Nuno Vasconcellos always seemed like a model citizen to his neighbors in Austin, Texas. He was a living, breathing example of the American dream. He served in the Army, fought to recover from serious head injuries that took away most of his memories prior to 1985, endured poverty and homelessness, and somehow found the time to start a multimillion-dollar business. But model citizen? No. Not exactly. Nuno’s not an American citizen.
This came back to haunt him on August 6, 2003. Nuno, his wife Angela, and their two children were passing through immigration at Boston’s Logan Airport after a visit to Nuno’s family in the Azores. Suddenly, a computer threw up a red flag beside Nuno’s name. As an anti-terrorism measure, the computers had recently been linked with criminal databases. Years earlier, Nuno had been charged with kidnapping and placed on some kind of probation for ten years. The charge stemmed from a confrontation with an employee of one of his tire stores who had stolen equipment to feed a cocaine habit. Nuno had lured him to the store, tied him to a chair, and forced him to confess before calling the police. The judge in his case had placed him on probation without finding him guilty.
Had Nuno been a citizen, this old charge would have been long forgotten. As a resident alien, however, the laws applying to him were more stringent. As long as he remained in the country, there was no problem. But, having left the USA, he was now effectively reapplying for admission. When the charge came up on the computer screen, Nuno was shackled and taken to Boston’s Suffolk County jail. Deportation proceedings began.

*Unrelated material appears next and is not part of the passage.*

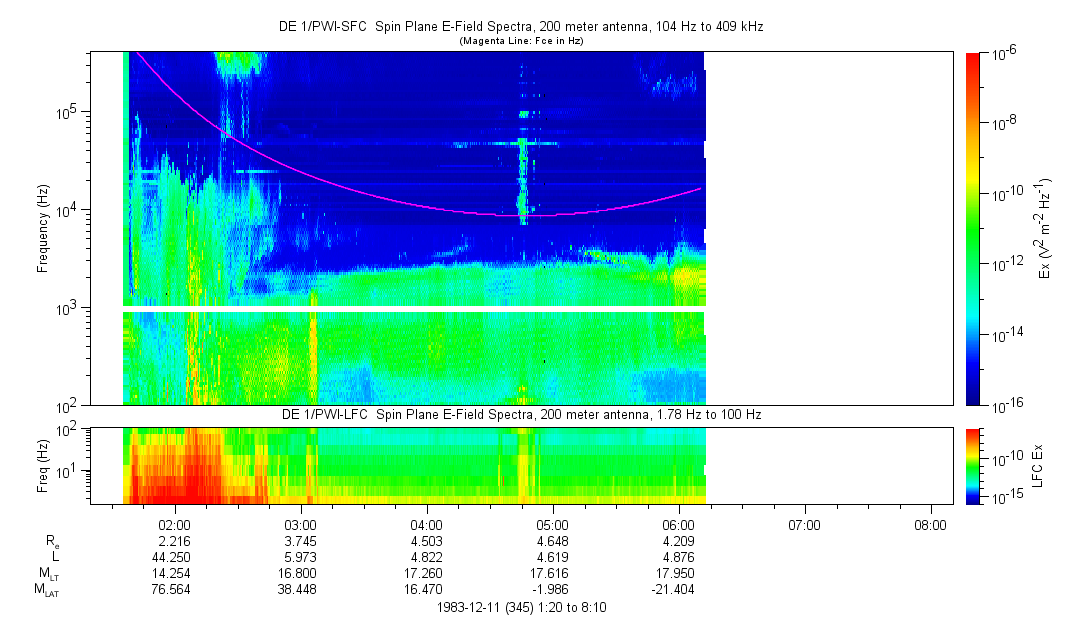This screenshot has height=620, width=1083.
Task: Click the Magenta Line Fce subtitle
Action: (520, 41)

Fortunately, Nuno’s lawyer was able to get before a judge and point to Nuno’s military commendations, reference letters from his church, business associates, and charity work. He was also able to explain the circumstances surrounding the “kidnapping” case. The judge immediately ordered that Nuno be released and returned to his home. All’s well that ends well for Nuno! Not surprisingly, Nuno has applied for citizenship. He did it while he was in jail.
Citizenship has its privileges. That’s certainly true in America where citizens have some rights that non-citizens don’t and also don’t have many of the headaches that non-citizens do. Paul, a Roman citizen, knew something about the privileges of citizenship too. “But our citizenship is in heaven,” he reminded the Christians in Philippi. Still important words to remember for those of us who claim belief in Jesus.